_PROBLEM_
Transcribe the records in full.

>>>>>

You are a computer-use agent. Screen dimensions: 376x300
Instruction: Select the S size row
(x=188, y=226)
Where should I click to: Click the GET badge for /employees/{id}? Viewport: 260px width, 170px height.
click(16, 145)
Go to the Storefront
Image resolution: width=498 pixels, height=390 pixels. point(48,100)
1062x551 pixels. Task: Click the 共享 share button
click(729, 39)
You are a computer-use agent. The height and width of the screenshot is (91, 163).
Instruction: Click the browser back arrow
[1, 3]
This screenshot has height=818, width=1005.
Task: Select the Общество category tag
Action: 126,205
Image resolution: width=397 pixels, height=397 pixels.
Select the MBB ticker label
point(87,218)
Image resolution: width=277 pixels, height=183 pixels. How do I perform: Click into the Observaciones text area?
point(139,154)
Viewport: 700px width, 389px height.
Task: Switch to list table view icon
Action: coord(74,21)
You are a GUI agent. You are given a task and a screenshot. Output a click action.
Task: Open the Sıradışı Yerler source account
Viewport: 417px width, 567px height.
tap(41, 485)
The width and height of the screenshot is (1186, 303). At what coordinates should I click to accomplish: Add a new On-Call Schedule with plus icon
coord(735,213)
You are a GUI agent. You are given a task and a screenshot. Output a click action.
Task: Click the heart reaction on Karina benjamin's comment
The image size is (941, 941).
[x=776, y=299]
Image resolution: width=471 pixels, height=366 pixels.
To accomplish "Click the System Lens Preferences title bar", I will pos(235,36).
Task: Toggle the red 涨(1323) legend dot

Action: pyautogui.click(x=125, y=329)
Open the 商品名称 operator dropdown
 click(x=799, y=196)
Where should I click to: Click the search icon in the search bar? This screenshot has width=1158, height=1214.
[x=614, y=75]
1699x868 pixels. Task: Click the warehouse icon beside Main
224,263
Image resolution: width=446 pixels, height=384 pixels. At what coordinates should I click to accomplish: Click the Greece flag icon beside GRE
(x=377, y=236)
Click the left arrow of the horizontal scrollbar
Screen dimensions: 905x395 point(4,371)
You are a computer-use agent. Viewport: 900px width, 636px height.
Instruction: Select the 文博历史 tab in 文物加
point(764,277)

<<<<<

_ANSWER SECTION_
You are a computer-use agent. Screen dimensions: 376x300
Instruction: Select the S size row
(x=188, y=226)
Where should I click to: Click the GET badge for /employees/{id}? Viewport: 260px width, 170px height.
click(16, 145)
Go to the Storefront
Image resolution: width=498 pixels, height=390 pixels. point(48,100)
1062x551 pixels. Task: Click the 共享 share button
click(729, 39)
You are a computer-use agent. The height and width of the screenshot is (91, 163).
Instruction: Click the browser back arrow
[1, 3]
This screenshot has height=818, width=1005.
Task: Select the Общество category tag
Action: 126,205
Image resolution: width=397 pixels, height=397 pixels.
Select the MBB ticker label
point(87,218)
Image resolution: width=277 pixels, height=183 pixels. How do I perform: Click into the Observaciones text area?
point(139,154)
Viewport: 700px width, 389px height.
Task: Switch to list table view icon
Action: coord(74,21)
You are a GUI agent. You are given a task and a screenshot. Output a click action.
Task: Open the Sıradışı Yerler source account
Viewport: 417px width, 567px height.
tap(41, 485)
The width and height of the screenshot is (1186, 303). At what coordinates should I click to accomplish: Add a new On-Call Schedule with plus icon
coord(735,213)
You are a GUI agent. You are given a task and a screenshot. Output a click action.
Task: Click the heart reaction on Karina benjamin's comment
The image size is (941, 941).
[x=776, y=299]
Image resolution: width=471 pixels, height=366 pixels.
To accomplish "Click the System Lens Preferences title bar", I will pos(235,36).
Task: Toggle the red 涨(1323) legend dot

Action: pyautogui.click(x=125, y=329)
Open the 商品名称 operator dropdown
 click(x=799, y=196)
Where should I click to: Click the search icon in the search bar? This screenshot has width=1158, height=1214.
[x=614, y=75]
1699x868 pixels. Task: Click the warehouse icon beside Main
224,263
Image resolution: width=446 pixels, height=384 pixels. At what coordinates should I click to accomplish: Click the Greece flag icon beside GRE
(x=377, y=236)
Click the left arrow of the horizontal scrollbar
Screen dimensions: 905x395 point(4,371)
You are a computer-use agent. Viewport: 900px width, 636px height.
Instruction: Select the 文博历史 tab in 文物加
point(764,277)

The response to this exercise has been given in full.